Copy the entries below word for word, from their first line up to and including the line with "click(397, 48)".
========================
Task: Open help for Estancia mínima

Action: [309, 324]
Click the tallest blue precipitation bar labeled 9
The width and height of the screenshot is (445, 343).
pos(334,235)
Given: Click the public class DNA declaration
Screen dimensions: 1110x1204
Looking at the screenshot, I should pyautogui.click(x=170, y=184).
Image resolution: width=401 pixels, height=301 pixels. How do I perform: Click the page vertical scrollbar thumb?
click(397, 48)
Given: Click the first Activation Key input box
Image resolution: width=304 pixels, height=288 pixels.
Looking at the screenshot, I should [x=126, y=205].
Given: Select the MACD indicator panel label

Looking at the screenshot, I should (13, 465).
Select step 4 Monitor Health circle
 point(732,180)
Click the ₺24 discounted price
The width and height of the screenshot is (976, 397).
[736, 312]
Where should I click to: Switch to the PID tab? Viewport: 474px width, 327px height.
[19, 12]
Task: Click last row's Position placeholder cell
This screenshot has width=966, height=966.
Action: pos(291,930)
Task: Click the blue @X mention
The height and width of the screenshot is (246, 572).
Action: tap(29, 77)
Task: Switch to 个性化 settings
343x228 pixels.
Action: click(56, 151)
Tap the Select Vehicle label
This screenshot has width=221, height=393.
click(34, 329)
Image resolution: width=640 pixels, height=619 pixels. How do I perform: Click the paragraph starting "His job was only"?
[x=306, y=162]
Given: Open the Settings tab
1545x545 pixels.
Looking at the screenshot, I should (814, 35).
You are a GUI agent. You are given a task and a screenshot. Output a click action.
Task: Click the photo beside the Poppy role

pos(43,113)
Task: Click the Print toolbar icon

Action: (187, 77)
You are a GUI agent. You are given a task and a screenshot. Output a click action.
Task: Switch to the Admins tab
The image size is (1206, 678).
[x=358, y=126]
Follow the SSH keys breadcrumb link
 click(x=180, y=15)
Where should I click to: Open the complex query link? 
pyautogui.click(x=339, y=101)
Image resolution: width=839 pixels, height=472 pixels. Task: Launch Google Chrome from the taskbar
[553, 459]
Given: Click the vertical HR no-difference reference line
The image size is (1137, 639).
========================
[EXPECTED ANSWER]:
Task: Open help for Estancia mínima

Action: [309, 324]
Click the tallest blue precipitation bar labeled 9
The width and height of the screenshot is (445, 343).
pos(334,235)
Given: Click the public class DNA declaration
Screen dimensions: 1110x1204
Looking at the screenshot, I should pyautogui.click(x=170, y=184).
Image resolution: width=401 pixels, height=301 pixels. How do I perform: Click the page vertical scrollbar thumb?
click(397, 48)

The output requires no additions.